(A block of data)
──────────────────────────────
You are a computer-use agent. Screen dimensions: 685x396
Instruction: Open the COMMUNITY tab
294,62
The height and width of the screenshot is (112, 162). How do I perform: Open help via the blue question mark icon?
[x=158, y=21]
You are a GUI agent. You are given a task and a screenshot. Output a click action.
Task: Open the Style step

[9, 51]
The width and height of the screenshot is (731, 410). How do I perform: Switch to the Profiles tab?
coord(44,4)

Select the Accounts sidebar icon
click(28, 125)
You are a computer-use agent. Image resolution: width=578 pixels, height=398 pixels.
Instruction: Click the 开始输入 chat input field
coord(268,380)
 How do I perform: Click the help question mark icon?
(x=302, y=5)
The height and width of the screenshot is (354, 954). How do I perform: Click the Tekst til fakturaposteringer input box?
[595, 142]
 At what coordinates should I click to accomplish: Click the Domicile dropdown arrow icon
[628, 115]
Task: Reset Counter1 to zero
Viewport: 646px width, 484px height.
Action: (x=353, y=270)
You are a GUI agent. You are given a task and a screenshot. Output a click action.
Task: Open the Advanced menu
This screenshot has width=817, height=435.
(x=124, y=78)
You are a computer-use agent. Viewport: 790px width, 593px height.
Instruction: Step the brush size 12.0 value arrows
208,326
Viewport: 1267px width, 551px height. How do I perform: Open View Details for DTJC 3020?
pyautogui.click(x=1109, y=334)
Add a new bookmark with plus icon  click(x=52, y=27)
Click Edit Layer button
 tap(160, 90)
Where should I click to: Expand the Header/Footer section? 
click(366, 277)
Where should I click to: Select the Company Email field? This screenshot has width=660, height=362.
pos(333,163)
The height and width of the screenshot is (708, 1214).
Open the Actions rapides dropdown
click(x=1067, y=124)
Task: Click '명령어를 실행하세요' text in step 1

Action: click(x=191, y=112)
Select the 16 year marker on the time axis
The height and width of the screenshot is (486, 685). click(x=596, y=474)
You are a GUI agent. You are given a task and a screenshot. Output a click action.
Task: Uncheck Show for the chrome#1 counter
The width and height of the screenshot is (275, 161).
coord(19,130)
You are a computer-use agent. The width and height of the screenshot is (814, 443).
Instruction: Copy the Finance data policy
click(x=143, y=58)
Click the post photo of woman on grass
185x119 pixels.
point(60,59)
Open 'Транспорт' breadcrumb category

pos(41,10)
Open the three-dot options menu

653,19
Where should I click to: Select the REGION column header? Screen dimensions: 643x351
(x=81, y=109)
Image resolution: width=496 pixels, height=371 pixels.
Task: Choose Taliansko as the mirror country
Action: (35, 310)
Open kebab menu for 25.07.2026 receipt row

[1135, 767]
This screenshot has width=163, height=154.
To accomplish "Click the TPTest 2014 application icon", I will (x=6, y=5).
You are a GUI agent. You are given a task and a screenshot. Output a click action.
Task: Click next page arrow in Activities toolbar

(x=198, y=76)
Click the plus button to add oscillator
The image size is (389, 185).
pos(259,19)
──────────────────────────────
● What needs to be done
Edit the listing above so that every "GUI agent" becomes "screen agent". Leave everything else unchanged.

● Result of this exercise
You are a computer-use agent. Screen dimensions: 685x396
Instruction: Open the COMMUNITY tab
294,62
The height and width of the screenshot is (112, 162). How do I perform: Open help via the blue question mark icon?
[x=158, y=21]
You are a screen agent. You are given a task and a screenshot. Output a click action.
Task: Open the Style step

[9, 51]
The width and height of the screenshot is (731, 410). How do I perform: Switch to the Profiles tab?
coord(44,4)

Select the Accounts sidebar icon
click(28, 125)
You are a computer-use agent. Image resolution: width=578 pixels, height=398 pixels.
Instruction: Click the 开始输入 chat input field
coord(268,380)
 How do I perform: Click the help question mark icon?
(x=302, y=5)
The height and width of the screenshot is (354, 954). How do I perform: Click the Tekst til fakturaposteringer input box?
[595, 142]
 At what coordinates should I click to accomplish: Click the Domicile dropdown arrow icon
[628, 115]
Task: Reset Counter1 to zero
Viewport: 646px width, 484px height.
Action: (x=353, y=270)
You are a screen agent. You are given a task and a screenshot. Output a click action.
Task: Open the Advanced menu
This screenshot has width=817, height=435.
(x=124, y=78)
You are a computer-use agent. Viewport: 790px width, 593px height.
Instruction: Step the brush size 12.0 value arrows
208,326
Viewport: 1267px width, 551px height. How do I perform: Open View Details for DTJC 3020?
pyautogui.click(x=1109, y=334)
Add a new bookmark with plus icon  click(x=52, y=27)
Click Edit Layer button
 tap(160, 90)
Where should I click to: Expand the Header/Footer section? 
click(366, 277)
Where should I click to: Select the Company Email field? This screenshot has width=660, height=362.
pos(333,163)
The height and width of the screenshot is (708, 1214).
Open the Actions rapides dropdown
click(x=1067, y=124)
Task: Click '명령어를 실행하세요' text in step 1

Action: click(x=191, y=112)
Select the 16 year marker on the time axis
The height and width of the screenshot is (486, 685). click(x=596, y=474)
You are a screen agent. You are given a task and a screenshot. Output a click action.
Task: Uncheck Show for the chrome#1 counter
The width and height of the screenshot is (275, 161).
coord(19,130)
You are a computer-use agent. The width and height of the screenshot is (814, 443).
Instruction: Copy the Finance data policy
click(x=143, y=58)
Click the post photo of woman on grass
185x119 pixels.
point(60,59)
Open 'Транспорт' breadcrumb category

pos(41,10)
Open the three-dot options menu

653,19
Where should I click to: Select the REGION column header? Screen dimensions: 643x351
(x=81, y=109)
Image resolution: width=496 pixels, height=371 pixels.
Task: Choose Taliansko as the mirror country
Action: (35, 310)
Open kebab menu for 25.07.2026 receipt row

[1135, 767]
This screenshot has width=163, height=154.
To accomplish "Click the TPTest 2014 application icon", I will (x=6, y=5).
You are a screen agent. You are given a task and a screenshot. Output a click action.
Task: Click next page arrow in Activities toolbar

(x=198, y=76)
Click the plus button to add oscillator
The image size is (389, 185).
pos(259,19)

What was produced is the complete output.